[PROBLEM]: Write each entry out again exactly as it was given.
Content starts
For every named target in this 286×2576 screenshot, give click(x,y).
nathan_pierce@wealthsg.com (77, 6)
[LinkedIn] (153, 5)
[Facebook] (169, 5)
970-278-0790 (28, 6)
Content ends
[OUTPUT FOR THIS EXERCISE]:
For every named target in this 286×2576 screenshot, give click(x,y).
nathan_pierce@wealthsg.com (77, 6)
[LinkedIn] (153, 5)
[Facebook] (169, 5)
970-278-0790 (28, 6)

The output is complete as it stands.